Experiences with colorism in the dance industry
“There are some environments where nude or flesh tone is only tan or beige. Some people end up suffering through wearing that. The [most impactful] memory that I have, which is a little traumatic, is that I got into a [dance] program in the D.C. area where I grew up, at the Kennedy Center. [It] was in partnership with the dancers of Harlem. I was 15 or 16 years old at the time, and this program [required] flesh-tone [tights and shoes]. I show up in the tan beige tights that were available and were too light for me, as well as pink ballet shoes, because that was all that was available in the store. When I got to class at the Kennedy Center, I was asked to sit out of class because I was not in uniform because my flesh tone didn’t match my skin. I was extremely embarrassed. I’m a teenage girl, and I’m also the new girl in class. Everyone else is in their skin tone. I asked myself, ‘Where did they find this stuff?’ After class, I asked the teacher, and she explained to me about dyeing my tights and pancaking my shoes, and that that would be the regimen if I want to be a professional dancer.”

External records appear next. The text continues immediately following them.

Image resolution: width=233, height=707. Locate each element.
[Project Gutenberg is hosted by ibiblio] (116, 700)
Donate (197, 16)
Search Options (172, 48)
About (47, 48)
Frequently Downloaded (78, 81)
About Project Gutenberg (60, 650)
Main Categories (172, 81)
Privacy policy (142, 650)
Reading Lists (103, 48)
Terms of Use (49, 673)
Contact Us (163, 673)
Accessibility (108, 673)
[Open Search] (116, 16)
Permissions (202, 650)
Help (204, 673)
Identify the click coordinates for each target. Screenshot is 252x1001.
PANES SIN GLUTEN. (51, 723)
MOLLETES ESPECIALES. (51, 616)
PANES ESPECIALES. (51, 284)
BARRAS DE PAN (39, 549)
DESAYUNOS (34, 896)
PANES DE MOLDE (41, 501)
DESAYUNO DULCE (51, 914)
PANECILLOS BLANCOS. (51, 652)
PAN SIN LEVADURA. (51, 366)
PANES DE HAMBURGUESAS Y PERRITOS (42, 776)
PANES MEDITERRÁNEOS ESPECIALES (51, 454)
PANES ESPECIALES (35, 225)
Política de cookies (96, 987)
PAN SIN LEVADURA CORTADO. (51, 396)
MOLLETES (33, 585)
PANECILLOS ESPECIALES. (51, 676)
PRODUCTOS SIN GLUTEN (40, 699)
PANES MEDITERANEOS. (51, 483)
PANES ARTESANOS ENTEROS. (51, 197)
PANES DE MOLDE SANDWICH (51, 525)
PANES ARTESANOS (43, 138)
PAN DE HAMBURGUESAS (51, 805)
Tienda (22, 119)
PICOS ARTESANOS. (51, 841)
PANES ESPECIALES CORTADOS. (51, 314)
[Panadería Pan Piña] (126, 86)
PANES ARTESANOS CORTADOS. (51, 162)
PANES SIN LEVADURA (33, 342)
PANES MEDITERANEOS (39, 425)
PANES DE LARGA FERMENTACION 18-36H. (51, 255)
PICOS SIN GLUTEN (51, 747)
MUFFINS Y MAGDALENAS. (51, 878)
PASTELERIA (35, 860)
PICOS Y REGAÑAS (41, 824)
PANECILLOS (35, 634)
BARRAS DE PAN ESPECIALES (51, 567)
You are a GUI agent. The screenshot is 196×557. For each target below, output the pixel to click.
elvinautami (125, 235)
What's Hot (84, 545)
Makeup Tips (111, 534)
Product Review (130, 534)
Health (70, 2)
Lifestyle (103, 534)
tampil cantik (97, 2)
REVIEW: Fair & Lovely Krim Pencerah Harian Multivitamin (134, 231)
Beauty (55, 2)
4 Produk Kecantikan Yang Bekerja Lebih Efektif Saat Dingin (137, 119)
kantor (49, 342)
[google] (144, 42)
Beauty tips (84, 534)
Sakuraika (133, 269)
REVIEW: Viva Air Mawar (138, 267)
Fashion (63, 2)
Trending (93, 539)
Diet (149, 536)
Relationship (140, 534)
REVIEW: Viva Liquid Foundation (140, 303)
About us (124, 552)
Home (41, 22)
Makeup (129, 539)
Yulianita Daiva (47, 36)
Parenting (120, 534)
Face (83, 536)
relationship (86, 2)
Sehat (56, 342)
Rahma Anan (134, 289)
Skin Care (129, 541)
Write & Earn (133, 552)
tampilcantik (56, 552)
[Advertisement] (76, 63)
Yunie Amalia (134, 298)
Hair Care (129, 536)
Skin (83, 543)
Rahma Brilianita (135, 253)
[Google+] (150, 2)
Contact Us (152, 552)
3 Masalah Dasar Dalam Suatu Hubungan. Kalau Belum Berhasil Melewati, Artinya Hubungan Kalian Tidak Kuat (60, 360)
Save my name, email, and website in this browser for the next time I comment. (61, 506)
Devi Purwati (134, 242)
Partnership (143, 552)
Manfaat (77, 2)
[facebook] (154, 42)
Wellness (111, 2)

The challenges and opportunities during the pandemic
“One thing that happened about a year ago was Blackout Tuesday, which happened in light of Black Lives Matter, and [it was] amazing for our business. We had so many influencers — like big ones that have millions of followers, who we could never afford to work with — who started tagging us and mentioning us as a brand to support. Our revenue increased so much from that boost. And if there wasn’t a product that they wanted to buy at the time, or what they wanted wasn’t in stock, they would buy a gift card or find other ways to support us, which helped us to get that next batch of inventory that we needed. Another thing that we have seen that has been exciting for us is that we’re able to get new people to discover our brand. They’re saying, ‘Well, the pandemic is going to end at some point. And eventually, I’ll be wearing my tights out there.’ We did see a tiny dip [in sales] a the very beginning [of the pandemic], and then they started going back up. We’ve been growing ever since.”
Aspirations for physical retail
“My original idea of Nude Barre was that it was going to be a ‘Nude Bar,’ where I would be this mixologist — that [goes back to] my origin story of dyeing my tights. You would come to this place and get your shade… I’ve always wanted to offer this in-person experience with the brand, at some point. It’s hard to say right now if we will eventually have our own standalone retail locations, but we want to do a lot more in-real-life, in-person events, once it’s safe enough to do. That way, people can have those experiences that I originally dreamed up in my head years ago.”